A Swiss researcher has concluded that Bitcoin may be significantly undervalued as a store of value.
Thomas Huber from the Department of Management, Technology, and Economics at ETH Zurich University has made the comments suggesting that this is primarily because of mainstream investors missing Bitcoin’s “value proposition.”
The ongoing research into cryptocurrency markets at the Swiss University has revealed that Bitcoin may be the only viable solution for a non-sovereign store of value. The research indicates that part of the reason for Bitcoin’s apparent low price may be down to the way that investors evaluate cryptocurrencies in general. Huber suggests:
“Given their access to tech startups and the USD, many tech and Wall Street investors merely perceive bitcoin as an asymmetric bet or call option. This resulted in the under-valuation of bitcoin’s store of value proposition and it’s hard-coded/immutable monetary policy.”
Huber adds that this investor view is holding back the price as traditional investors still don’t comprehend Bitcoin’s main advantages such as its security and decentralized nature, added to which it is “censorship-resistant.” Huber elevates Bitcoin to what he calls the “reinvention of money” claiming that this hasn’t yet been realized by most investors. He feels that many on Wall St perceive Bitcoin as an opportunity rather than as the money of the future, using it as an option.

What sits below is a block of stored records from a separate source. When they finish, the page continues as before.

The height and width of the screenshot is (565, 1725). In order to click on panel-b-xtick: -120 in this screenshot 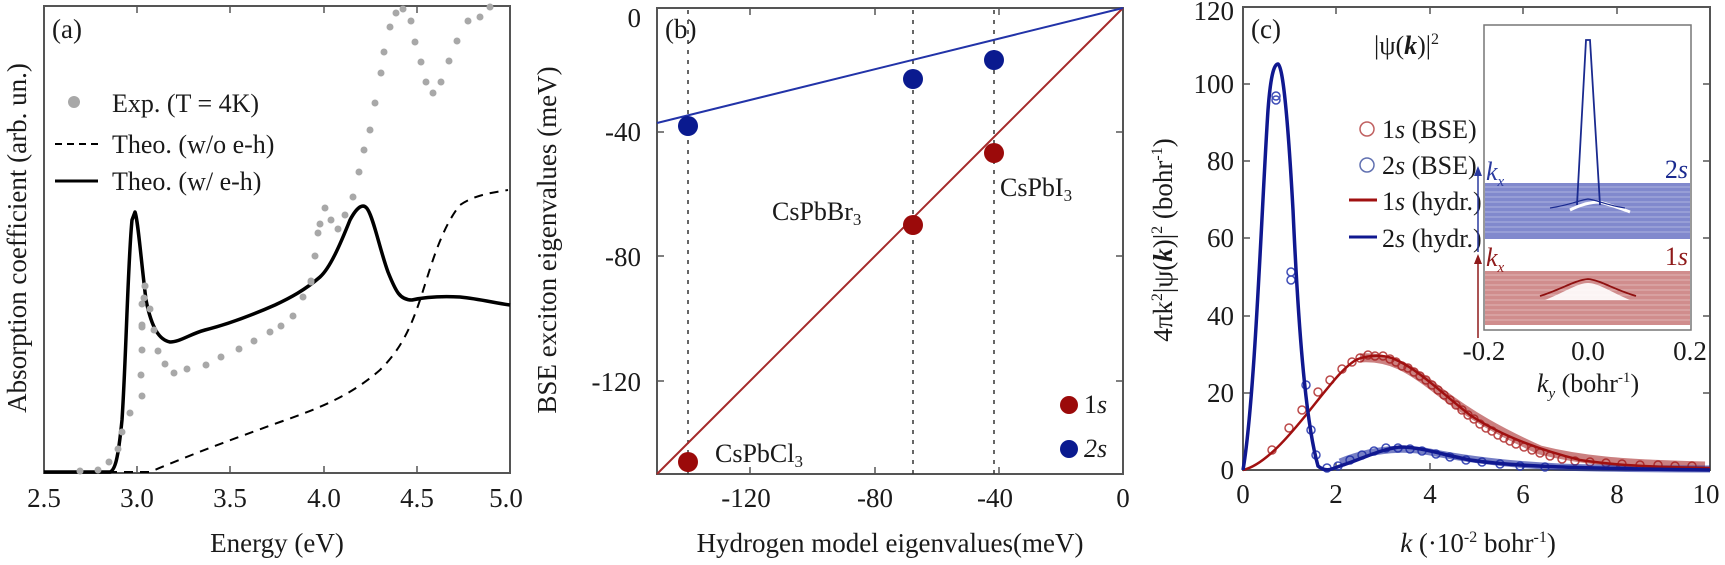, I will do `click(746, 498)`.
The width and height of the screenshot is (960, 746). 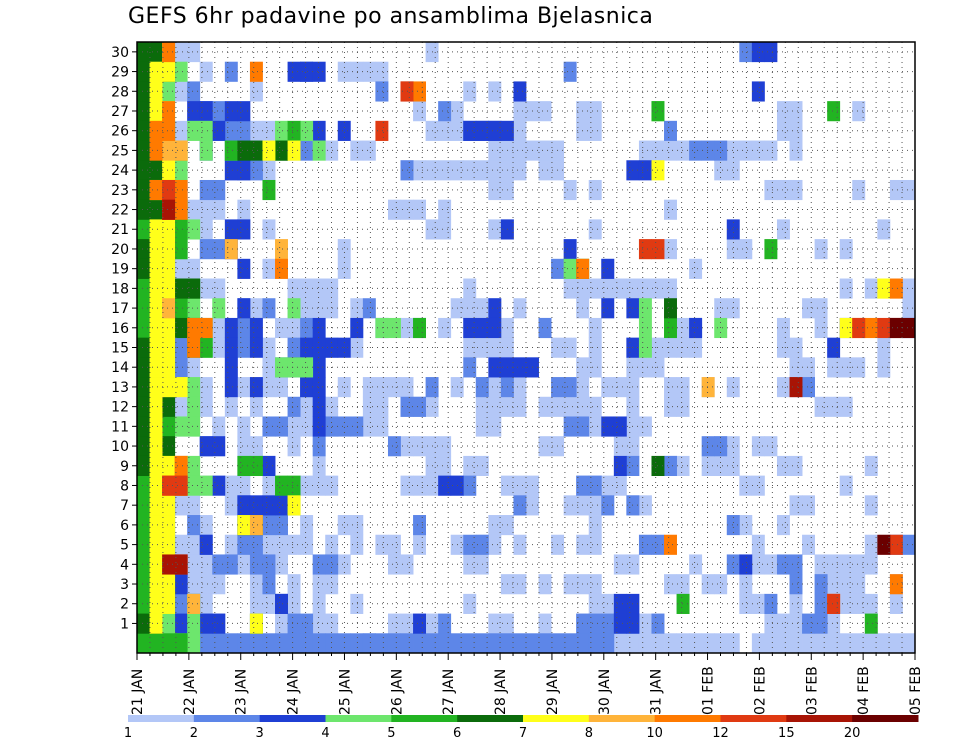 What do you see at coordinates (720, 734) in the screenshot?
I see `legend-label: 12` at bounding box center [720, 734].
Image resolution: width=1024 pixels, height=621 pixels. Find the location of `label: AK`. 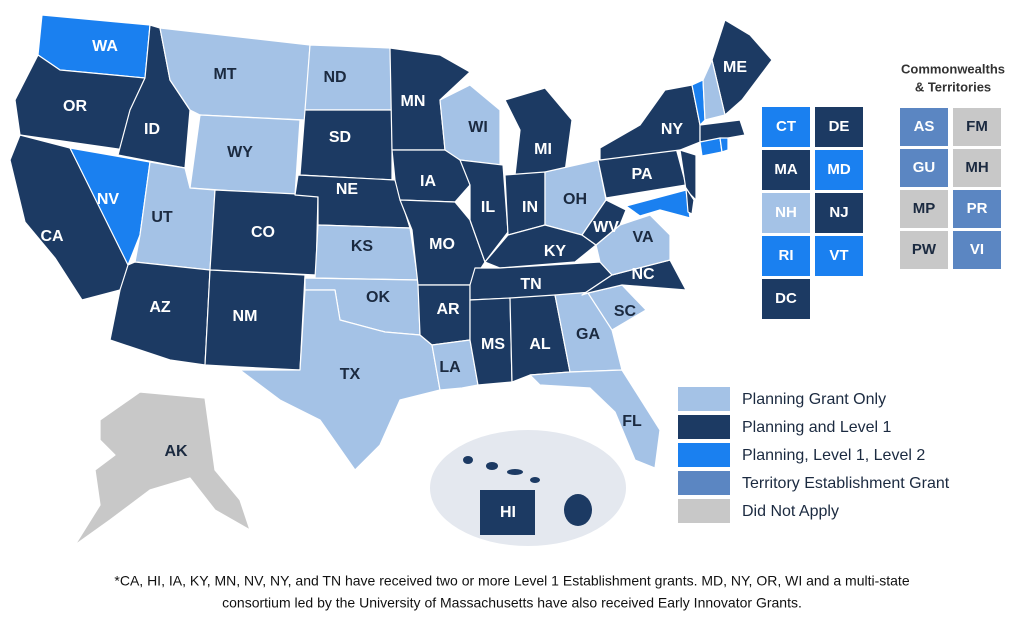

label: AK is located at coordinates (176, 452).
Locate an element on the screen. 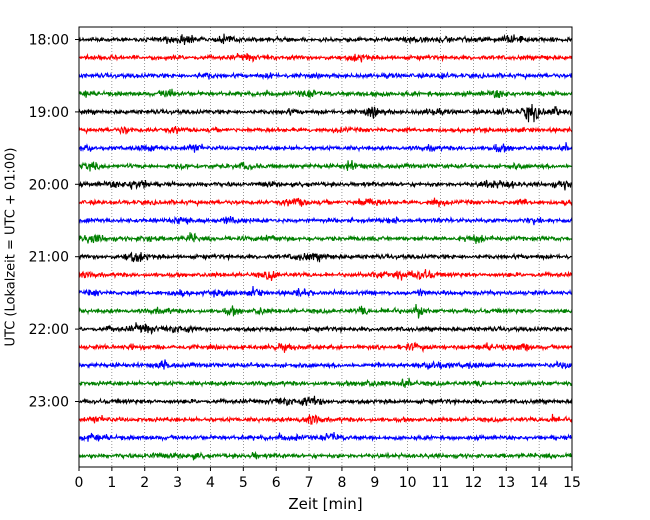  x-tick-label: 1 is located at coordinates (112, 483).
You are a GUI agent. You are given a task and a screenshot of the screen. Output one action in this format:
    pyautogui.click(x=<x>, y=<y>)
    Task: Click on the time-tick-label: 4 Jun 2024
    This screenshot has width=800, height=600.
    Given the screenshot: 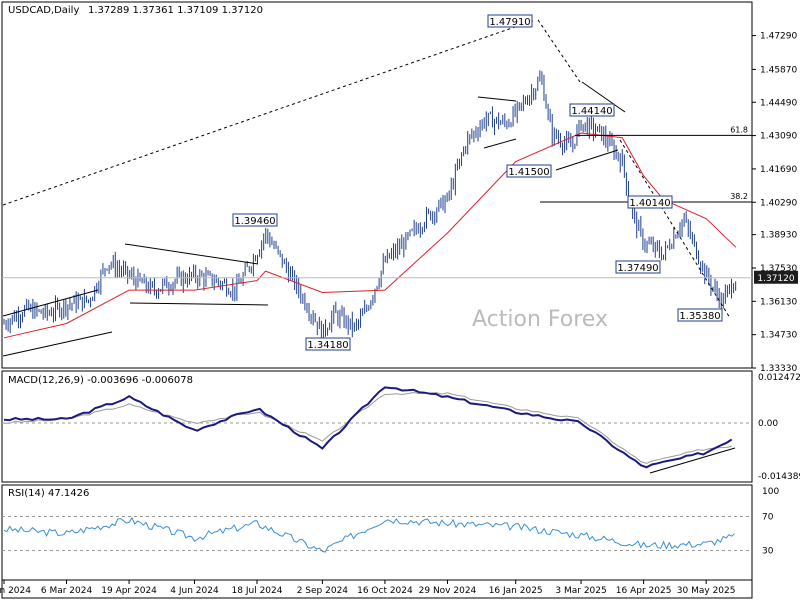 What is the action you would take?
    pyautogui.click(x=194, y=591)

The researcher claims that Ethereum will be overshadowed by Bitcoin in the final analysis as bells and whistles will give way to solid performance, delivery and fulfillment of promise and Bitcoin offer all of these. He says:
“In the case of a monetary protocol—which needs to be secure, decentralized, and censorship-resistance — a low-innovation rate is a feature, not a bug. Monetary ‘innovation’ has—as interventionist central bank policies illustrate — mainly resulted in the debasement of money.”